Mercy shook her head. “Did you enjoy that job? Were you happy sweeping and vacuuming, washing windows and walls? How ironic is that? One of the biggest fights between you and Mom was you refusing to do any housework, and yet, that’s what you ended up doing as a career.”
Oh, Mercy wished she could talk to her sister. With a cup of tea in her hand, she wondered why so much had gone so wrong in Anna’s life.
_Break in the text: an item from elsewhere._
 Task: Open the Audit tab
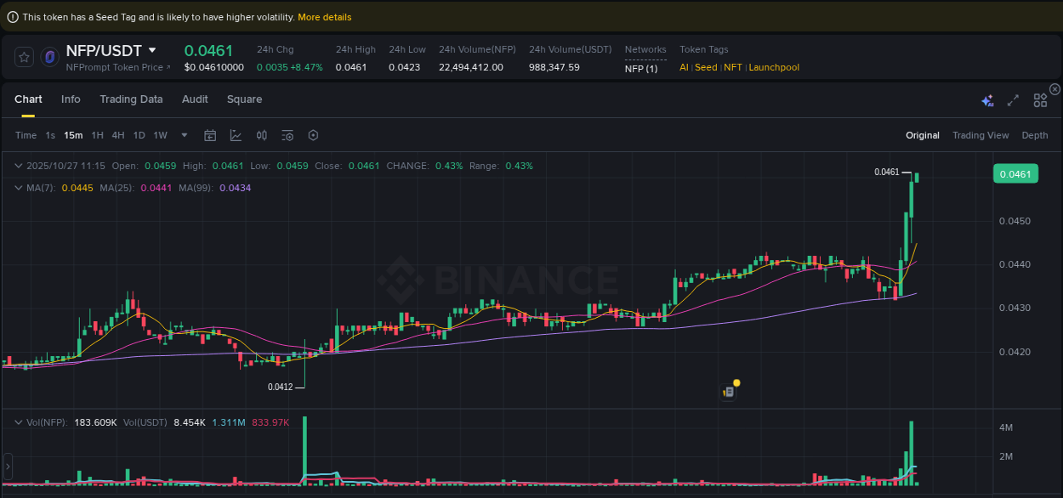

Mercy presumed Anna had personal possessions, and so Mercy needed to contact Anna’s boss. Mercy picked up the phone, still looking at the odd assortment of items given to her in the envelope. A necklace, a cheap ring, keys, and a couple crumpled one-dollar bills. Nothing else.
Where were the rest of her sister’s things?
Mercy stared at phone and slumped in her chair. Now what? The police had been pretty noncommittal, saying they had no leads at this time, but they were working on it. If they had no leads, what the hell was she supposed to do to find out more?
She dialed Detective Robertson who had contacted her regarding her sister’s death. When he answered his cell phone, she asked, “Where would the rest of Anna’s personal belongings be?”
She could hear the confusion in his voice when he said, “I don’t believe any were handed over to us. We searched her room at the mansion. However, it was already cleaned out. Are you looking for something in particular?”
“I won’t know until I see it,” she said. “I wanted to keep something as a memento of her. A sweater, a blanket, a shawl. … Something to remember her by.”
“Let me get back to you.”
He hung up, and she sat with her phone on the table and stared at her notepad. “None of this makes any sense.” She rose and poured another hot cup of tea. By the time she sat down again, teacup in hand, her phone rang.
“I just confirmed with the estate,” Detective Robertson said. “They said her belongings were handed over to us. I, however, can’t find any notes about that, so I need to track down those possessions. The housekeeper also said that, if she finds anything else, they will call us.” The detective’s voice lowered. “Do you know a Sammy Leacock?”
She shook her head even though he couldn’t see her, then said, “No. I don’t know that name, but I haven’t spoken to my sister in a long time, so I have no idea what her friend group looks like now.”
“Okay. If we find out anything, I’ll notify you.”
And she had to be satisfied with that. Or did she? She stared at the phone number she’d called first. She had three weeks of compassionate leave—only the first week was paid—which she could take to figure out what happened to her sister. Although she wasn’t allowed to muddle into the police investigation, a vacancy for a maid had just opened up.
Surely she’d get answers that way.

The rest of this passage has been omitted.